Records drawn from a dataset
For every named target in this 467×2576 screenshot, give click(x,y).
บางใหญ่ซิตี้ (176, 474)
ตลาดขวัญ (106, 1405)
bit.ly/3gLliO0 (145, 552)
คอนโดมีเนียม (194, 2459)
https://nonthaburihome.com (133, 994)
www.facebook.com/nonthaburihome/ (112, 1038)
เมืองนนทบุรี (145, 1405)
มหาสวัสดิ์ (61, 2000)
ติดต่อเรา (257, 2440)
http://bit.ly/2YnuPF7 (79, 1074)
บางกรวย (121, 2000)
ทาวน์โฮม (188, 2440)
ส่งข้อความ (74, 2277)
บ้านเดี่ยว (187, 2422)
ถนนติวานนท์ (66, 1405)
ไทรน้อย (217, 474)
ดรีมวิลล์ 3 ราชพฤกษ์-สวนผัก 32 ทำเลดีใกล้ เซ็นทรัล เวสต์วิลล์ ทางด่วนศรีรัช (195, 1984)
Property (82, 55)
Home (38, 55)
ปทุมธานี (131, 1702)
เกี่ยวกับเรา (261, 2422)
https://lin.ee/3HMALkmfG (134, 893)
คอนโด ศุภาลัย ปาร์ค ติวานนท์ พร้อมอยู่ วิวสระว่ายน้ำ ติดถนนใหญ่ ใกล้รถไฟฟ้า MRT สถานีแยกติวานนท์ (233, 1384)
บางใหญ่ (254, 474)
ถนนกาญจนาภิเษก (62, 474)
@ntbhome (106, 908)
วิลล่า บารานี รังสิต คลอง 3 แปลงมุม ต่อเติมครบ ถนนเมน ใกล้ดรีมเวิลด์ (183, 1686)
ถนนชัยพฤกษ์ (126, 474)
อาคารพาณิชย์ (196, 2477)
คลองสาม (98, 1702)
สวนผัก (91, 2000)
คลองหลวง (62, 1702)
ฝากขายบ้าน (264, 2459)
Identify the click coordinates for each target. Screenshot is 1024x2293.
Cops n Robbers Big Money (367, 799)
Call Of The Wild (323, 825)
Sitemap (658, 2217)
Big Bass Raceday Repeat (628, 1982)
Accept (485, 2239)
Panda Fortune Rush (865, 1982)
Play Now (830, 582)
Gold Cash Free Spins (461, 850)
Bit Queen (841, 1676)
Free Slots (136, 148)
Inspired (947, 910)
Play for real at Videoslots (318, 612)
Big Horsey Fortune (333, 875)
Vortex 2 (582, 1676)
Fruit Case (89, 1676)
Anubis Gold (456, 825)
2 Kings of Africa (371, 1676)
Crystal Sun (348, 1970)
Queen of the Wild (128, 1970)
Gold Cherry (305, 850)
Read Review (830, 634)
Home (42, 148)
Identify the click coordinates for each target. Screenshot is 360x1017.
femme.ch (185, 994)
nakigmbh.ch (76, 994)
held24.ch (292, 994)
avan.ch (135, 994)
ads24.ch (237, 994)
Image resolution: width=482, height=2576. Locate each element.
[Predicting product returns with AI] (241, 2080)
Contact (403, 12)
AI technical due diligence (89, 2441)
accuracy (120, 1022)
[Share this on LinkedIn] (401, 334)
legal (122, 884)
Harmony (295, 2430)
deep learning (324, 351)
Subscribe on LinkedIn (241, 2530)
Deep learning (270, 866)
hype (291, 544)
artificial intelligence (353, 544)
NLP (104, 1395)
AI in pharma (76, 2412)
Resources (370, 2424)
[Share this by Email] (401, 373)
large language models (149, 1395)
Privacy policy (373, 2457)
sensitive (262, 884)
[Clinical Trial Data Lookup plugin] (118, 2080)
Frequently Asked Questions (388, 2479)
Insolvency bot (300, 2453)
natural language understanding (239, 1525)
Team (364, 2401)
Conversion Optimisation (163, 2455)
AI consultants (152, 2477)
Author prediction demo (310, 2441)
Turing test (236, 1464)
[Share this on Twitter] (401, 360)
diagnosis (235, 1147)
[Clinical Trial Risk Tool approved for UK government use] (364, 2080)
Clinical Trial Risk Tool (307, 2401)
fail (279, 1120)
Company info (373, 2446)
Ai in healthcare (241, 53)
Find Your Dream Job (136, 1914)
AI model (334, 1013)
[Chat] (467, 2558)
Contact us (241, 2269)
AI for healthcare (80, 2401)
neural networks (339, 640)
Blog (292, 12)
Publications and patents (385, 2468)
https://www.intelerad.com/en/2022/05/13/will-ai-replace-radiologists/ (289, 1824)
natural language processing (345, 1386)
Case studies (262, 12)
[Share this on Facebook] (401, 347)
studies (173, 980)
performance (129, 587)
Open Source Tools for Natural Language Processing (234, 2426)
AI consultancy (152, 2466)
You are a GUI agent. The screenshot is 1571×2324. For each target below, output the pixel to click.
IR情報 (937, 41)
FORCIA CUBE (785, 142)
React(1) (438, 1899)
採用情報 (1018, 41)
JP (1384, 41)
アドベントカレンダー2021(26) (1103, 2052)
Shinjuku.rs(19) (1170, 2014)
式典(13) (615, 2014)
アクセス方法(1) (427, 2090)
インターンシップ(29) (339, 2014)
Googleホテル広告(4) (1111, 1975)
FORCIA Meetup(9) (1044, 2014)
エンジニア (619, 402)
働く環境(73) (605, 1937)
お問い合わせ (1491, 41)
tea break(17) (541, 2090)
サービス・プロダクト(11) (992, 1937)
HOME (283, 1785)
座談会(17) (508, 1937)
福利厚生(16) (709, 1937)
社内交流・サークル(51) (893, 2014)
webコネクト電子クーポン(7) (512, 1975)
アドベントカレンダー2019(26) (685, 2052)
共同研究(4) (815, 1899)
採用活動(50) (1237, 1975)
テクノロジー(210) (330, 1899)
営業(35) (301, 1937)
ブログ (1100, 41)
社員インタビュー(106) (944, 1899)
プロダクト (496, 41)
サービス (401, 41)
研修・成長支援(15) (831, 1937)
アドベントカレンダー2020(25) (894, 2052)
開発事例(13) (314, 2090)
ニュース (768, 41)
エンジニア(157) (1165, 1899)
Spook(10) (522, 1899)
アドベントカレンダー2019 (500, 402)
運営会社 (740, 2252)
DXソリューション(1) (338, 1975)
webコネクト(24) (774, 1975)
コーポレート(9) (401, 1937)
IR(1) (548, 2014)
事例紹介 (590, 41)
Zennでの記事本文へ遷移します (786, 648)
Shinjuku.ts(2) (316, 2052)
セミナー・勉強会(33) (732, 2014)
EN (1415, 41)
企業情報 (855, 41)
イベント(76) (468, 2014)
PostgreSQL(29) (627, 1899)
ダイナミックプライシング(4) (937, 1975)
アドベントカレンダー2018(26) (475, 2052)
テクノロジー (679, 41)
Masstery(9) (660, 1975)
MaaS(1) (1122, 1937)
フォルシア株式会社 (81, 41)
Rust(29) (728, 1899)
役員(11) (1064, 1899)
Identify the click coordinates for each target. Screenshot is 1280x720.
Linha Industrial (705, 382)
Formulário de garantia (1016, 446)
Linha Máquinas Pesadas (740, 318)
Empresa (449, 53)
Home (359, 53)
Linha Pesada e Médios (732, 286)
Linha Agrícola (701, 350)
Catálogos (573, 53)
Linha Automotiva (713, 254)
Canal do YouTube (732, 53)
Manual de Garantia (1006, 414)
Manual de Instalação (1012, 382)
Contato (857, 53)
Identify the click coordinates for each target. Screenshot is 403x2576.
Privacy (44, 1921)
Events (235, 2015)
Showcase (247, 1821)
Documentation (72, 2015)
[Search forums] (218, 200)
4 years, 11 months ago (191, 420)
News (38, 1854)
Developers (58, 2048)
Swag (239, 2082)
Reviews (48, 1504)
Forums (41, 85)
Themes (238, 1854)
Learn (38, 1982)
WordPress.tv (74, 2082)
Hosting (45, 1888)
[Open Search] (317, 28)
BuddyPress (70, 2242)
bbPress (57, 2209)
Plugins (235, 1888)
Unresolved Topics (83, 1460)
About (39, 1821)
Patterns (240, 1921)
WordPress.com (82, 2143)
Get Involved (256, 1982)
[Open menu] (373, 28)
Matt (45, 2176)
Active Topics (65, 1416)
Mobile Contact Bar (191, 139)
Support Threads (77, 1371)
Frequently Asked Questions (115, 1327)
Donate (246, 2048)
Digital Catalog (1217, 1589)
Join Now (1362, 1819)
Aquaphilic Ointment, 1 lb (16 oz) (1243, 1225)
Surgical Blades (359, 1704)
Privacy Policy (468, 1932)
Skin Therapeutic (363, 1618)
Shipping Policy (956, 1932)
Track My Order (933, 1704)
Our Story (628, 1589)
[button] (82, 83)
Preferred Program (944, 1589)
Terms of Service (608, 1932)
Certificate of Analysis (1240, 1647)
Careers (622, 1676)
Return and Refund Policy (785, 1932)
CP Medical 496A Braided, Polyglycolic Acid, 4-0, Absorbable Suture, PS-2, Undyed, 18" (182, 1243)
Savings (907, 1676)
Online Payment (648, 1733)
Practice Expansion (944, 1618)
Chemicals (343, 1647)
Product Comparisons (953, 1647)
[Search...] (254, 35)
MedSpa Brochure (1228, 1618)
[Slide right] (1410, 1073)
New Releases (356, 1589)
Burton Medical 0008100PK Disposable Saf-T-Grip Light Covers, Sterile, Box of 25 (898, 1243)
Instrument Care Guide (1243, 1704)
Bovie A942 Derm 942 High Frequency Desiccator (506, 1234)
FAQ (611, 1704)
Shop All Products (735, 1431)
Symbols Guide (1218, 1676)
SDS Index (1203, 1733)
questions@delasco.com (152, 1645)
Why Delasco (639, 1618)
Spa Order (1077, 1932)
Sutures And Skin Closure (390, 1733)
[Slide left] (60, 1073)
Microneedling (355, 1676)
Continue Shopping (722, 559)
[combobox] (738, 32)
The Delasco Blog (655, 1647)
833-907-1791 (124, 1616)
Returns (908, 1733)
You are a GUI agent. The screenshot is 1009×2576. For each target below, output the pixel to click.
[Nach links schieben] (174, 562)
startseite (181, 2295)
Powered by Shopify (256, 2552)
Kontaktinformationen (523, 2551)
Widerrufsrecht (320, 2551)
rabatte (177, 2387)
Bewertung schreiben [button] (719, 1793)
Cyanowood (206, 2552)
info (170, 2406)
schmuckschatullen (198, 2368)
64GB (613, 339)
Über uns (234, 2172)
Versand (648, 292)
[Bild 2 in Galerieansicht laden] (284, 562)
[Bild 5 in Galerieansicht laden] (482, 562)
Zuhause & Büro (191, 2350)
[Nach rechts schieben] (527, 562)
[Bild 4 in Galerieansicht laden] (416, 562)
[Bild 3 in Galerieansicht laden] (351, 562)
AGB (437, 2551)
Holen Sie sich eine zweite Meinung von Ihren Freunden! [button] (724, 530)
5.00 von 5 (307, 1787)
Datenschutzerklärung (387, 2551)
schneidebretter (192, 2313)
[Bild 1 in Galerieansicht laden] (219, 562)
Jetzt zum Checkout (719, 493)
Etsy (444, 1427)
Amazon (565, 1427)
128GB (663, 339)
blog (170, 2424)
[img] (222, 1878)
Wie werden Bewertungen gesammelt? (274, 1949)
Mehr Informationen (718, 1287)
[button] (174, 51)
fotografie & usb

Work order
Your answer should be the exact lines above from the one with "คลองหลวง (62, 1702)" through the one with "Harmony (295, 2430)", both included, and nothing besides.

Task answer
คลองหลวง (62, 1702)
ฝากขายบ้าน (264, 2459)
Identify the click coordinates for each target. Screenshot is 1024x2293.
Cops n Robbers Big Money (367, 799)
Call Of The Wild (323, 825)
Sitemap (658, 2217)
Big Bass Raceday Repeat (628, 1982)
Accept (485, 2239)
Panda Fortune Rush (865, 1982)
Play Now (830, 582)
Gold Cash Free Spins (461, 850)
Bit Queen (841, 1676)
Free Slots (136, 148)
Inspired (947, 910)
Play for real at Videoslots (318, 612)
Big Horsey Fortune (333, 875)
Vortex 2 (582, 1676)
Fruit Case (89, 1676)
Anubis Gold (456, 825)
2 Kings of Africa (371, 1676)
Crystal Sun (348, 1970)
Queen of the Wild (128, 1970)
Gold Cherry (305, 850)
Read Review (830, 634)
Home (42, 148)
Identify the click coordinates for each target. Screenshot is 360x1017.
femme.ch (185, 994)
nakigmbh.ch (76, 994)
held24.ch (292, 994)
avan.ch (135, 994)
ads24.ch (237, 994)
Image resolution: width=482, height=2576. Locate each element.
[Predicting product returns with AI] (241, 2080)
Contact (403, 12)
AI technical due diligence (89, 2441)
accuracy (120, 1022)
[Share this on LinkedIn] (401, 334)
legal (122, 884)
Harmony (295, 2430)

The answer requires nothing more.